*** Data for this exercise ***

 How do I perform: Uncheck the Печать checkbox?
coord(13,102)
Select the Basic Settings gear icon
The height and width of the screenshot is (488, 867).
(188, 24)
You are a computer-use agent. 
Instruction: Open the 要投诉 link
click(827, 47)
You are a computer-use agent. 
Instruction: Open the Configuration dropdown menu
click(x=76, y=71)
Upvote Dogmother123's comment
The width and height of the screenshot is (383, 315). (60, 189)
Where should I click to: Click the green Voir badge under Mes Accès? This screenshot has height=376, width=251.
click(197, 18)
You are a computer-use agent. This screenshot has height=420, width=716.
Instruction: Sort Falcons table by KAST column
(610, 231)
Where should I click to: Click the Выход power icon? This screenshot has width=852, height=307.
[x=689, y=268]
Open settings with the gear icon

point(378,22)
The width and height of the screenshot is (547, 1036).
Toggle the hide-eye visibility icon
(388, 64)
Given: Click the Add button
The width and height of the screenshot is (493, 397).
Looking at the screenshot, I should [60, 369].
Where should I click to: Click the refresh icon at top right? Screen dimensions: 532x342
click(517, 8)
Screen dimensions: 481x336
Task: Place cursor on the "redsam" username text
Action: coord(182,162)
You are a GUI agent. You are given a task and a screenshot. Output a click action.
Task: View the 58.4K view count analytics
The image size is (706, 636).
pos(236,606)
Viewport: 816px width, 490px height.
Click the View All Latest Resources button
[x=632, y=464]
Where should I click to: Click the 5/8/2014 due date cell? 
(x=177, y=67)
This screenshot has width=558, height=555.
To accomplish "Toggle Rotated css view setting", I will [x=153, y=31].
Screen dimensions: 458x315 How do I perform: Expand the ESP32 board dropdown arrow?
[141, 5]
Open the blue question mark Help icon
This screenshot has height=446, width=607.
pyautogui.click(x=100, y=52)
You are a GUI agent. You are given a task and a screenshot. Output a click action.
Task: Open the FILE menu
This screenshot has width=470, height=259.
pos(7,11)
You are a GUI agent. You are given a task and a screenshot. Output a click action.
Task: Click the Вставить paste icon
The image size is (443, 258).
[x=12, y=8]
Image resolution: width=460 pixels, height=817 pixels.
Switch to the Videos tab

*** End of Data for this exercise ***

■ **Instructions for the task**: Restate word for word the entries above, starting at the line with "Where should I click to: Click the green" and ending at the line with "The width and height of the screenshot is (547, 1036).", inclusive, and no others.

■ **Answer space**:
Where should I click to: Click the green Voir badge under Mes Accès? This screenshot has height=376, width=251.
click(197, 18)
You are a computer-use agent. This screenshot has height=420, width=716.
Instruction: Sort Falcons table by KAST column
(610, 231)
Where should I click to: Click the Выход power icon? This screenshot has width=852, height=307.
[x=689, y=268]
Open settings with the gear icon

point(378,22)
The width and height of the screenshot is (547, 1036).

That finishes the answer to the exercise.